A year before I really asked for a divorce I asked for a divorce for the first time. A practice run that ended in tears and begging. It was also August. Summer has always brought me loves and deaths. A marriage and divorce.
Up in the mountains, we spent two weeks every summer at the old and welcoming farm house of my closest friend. There the kids went to camp and the ladies did yoga and then retreated to our separate spaces to work. Closest friend makes a glorious detailed, dark yet whimsical animations. Closest friend’s husband makes films. Husband himself was researching or writing something or other. His dissertation had yet to be published so perhaps that is what he was tinkering with. And I’d paint in the old chicken coop. In between painting I’d sit in the doorway, bare feet on pine needles and smoke a cigarette. I’d listen for the sound of the creek. I’d soak it all in the way the meadow rippled and the dusty line of the driveway. Each year their trees taller. The children would come home, and we’d play badminton or hike up to the pond. And Closest friend’s husband would make banquets. Interesting friends would drop in with tales of projects involving movies mostly but books too. In the evening we’d play charades and hope that my then son wouldn’t cry. Everyone seemed to glitter a bit in the Catskills light. Even the mosquito bites didn’t irritate.
She had married the roommate of my husband but he unlike my husband who acted like a rich person, was genuinely rich. I compared my life to hers often throughout those years between when we all met in our East Village tenements and twenty-five years later. I love her house and those two weeks there were my favorite time of year. I wanted to live in the country and not in the suburbs. I wanted the house they had and when they first bought it I was jealous because it seemed that she had got the life I wanted.
At one of the parties they threw a woman I hardly knew, a writer married to a more famous writer, appeared distressed. We stood in that vegetable garden bursting with the flowerings and fruiting of mid-summer all around us. And as she told me her husband was going to leave her and cried because of the hopelessness of it all, I tried to comfort her. I looked across the sunset flecked field to where my husband stood with her husband looking at us.

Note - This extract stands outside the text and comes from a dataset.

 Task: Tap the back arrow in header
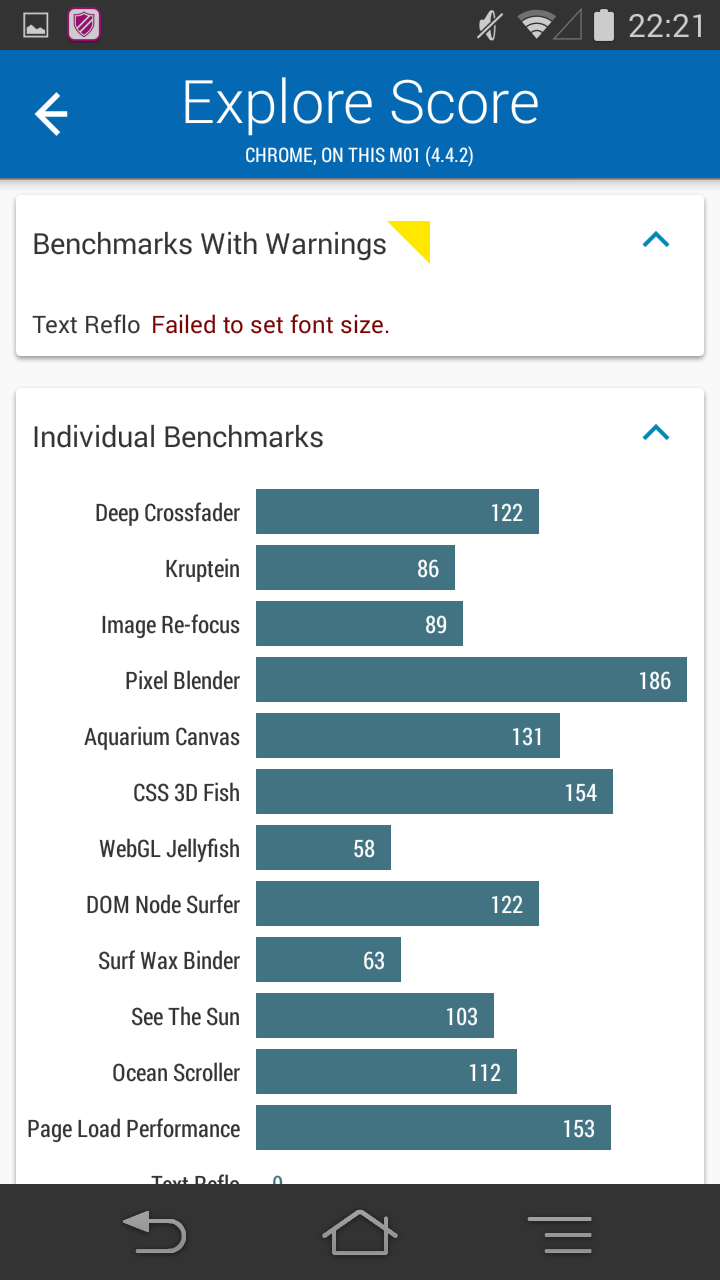pyautogui.click(x=51, y=113)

When I got home I answered the phone at my husband’s desk. As I talked to my friend about something or other. Perhaps the demise of the marriage of the other couple, I idly turned over rectangles of white paper that lay face down upon his desk. They were foreclosure notices. The mortgage hadn’t been paid. It hadn’t been paid for months. My house that I loved. The arrangement of struggling ponds, the ramshackle shed, the pergola my father built, all intertwined with roses and grapes and wisteria, the wildflowers, the bedrooms of the children, the kitchen I’d made out of cast offs from my sister’s kitchen. The piano. We were going to lose it all and in a few weeks.

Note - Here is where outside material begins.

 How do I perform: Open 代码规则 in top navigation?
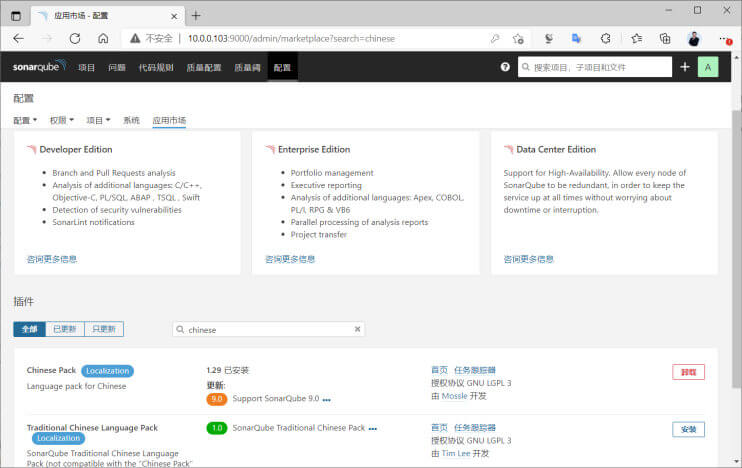156,67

That’s when I asked for a divorce the first time. I’d seen how a marriage could be broken. Not the aftereffects but that it was possible. Up until then no one I was friends with was divorced. It was early days yet and middle-age hadn’t taken root fully.

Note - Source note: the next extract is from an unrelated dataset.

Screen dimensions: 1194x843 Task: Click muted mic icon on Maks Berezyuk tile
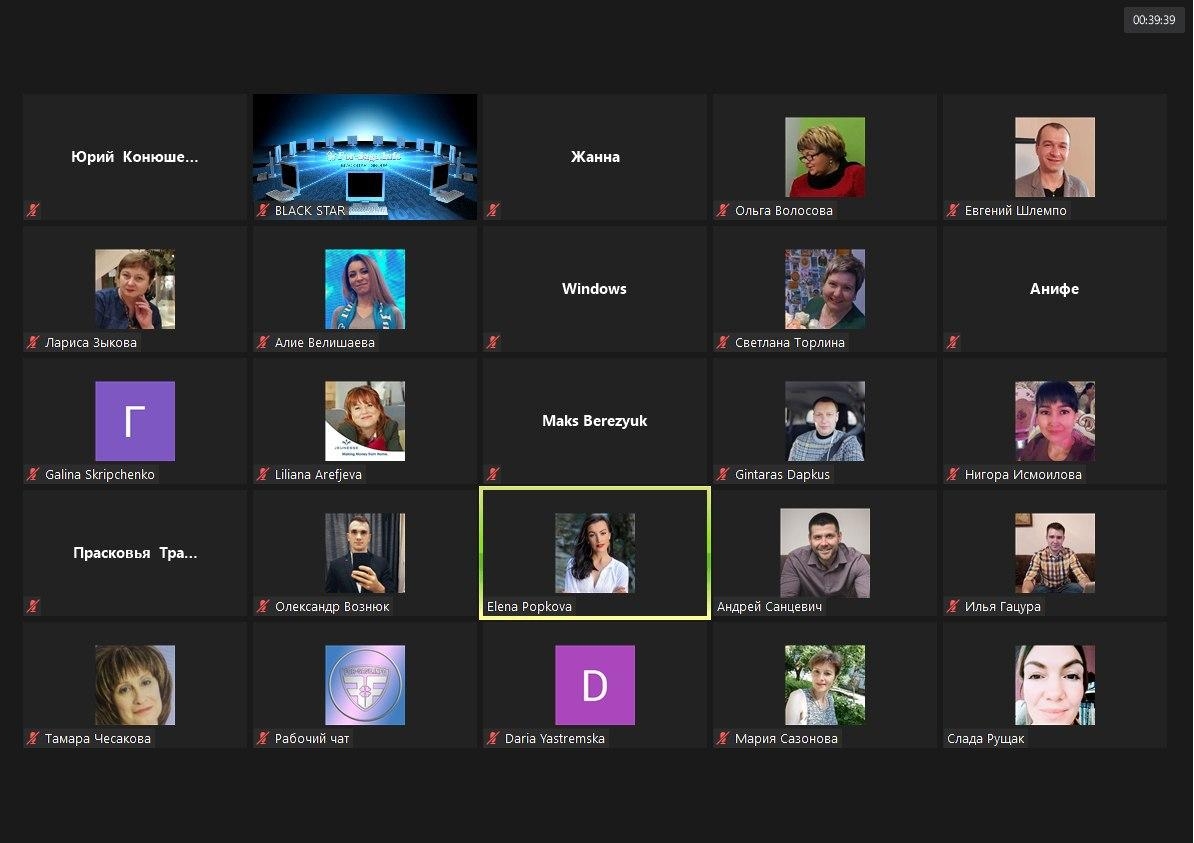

The writer crying in the vegetable garden. The husbands watching from afar. I saw that it could be done. And I wanted out too. I didn’t want to go back to the suburbs or to a life seeming so cramped and unsatisfying. I believed that it could be civil and that the children would adjust and in the end we’d all be happier for it.
My husband used to say, “my next wife will have lower self-esteem.”
And I used to say all sorts of things. He also used to go around the town telling people how much he loved me but what a trial it was dealing with me. Our therapist used to say, “where will you find another woman like her?” We went to therapy for years. When we fought, we’d meet at the good doctor’s office and he would mediate. We’d make promises to each other. I tried to keep my end of the bargain. When I had to give up my online flirtations. I gave them up. And he in return was to be kinder to me. He was supposed to give up pot and drinking.
The doctor told me it was a mistake to let the husband play poker once a month. Perhaps I could have stopped that, but I liked having a night alone. Once a month. The doctor who was a psychoanalyst though he talked far to much to be a strict Freudian knew us before we were married. My husband before he was my husband and when he was just the man I lived with had phobias.
The only man I have ever lived with was afraid to take planes or subways or elevators. He traced this back to things that had happened in his family when he was a child. To his older brother who had abused his sisters and tortured him in their Beverley Hills houses. The one with the guest house he was supposed to share with his brother but instead he took up residence in a closet in the big house. His family had secrets that fascinated me until they bored me. All three sisters were homecoming queens at an exclusive private school where people who were in sitcoms and ran studios and had fame for various reasons like being the voice of Linus or Chief from Get Smart. Husband was homecoming prince.
You’d go to lunch with is family at the Beverly Hills Country Club (or tennis club or something) and Jack Lemmon and Walter Matthieu would be complaining about things at the next table. Tennis rackets propped beside them. The content of the grousing never floated over but you felt it and it was familiar and splendid. In husband’s family people had fights and you never even knew that they had. Except one by one they’d leave the room. Then the sisters would whisper about it.
I, in contrast, great up in Rochester New York.
At first his family pathologies seemed interesting and exotic while mine seem completely pedestrian and predictable.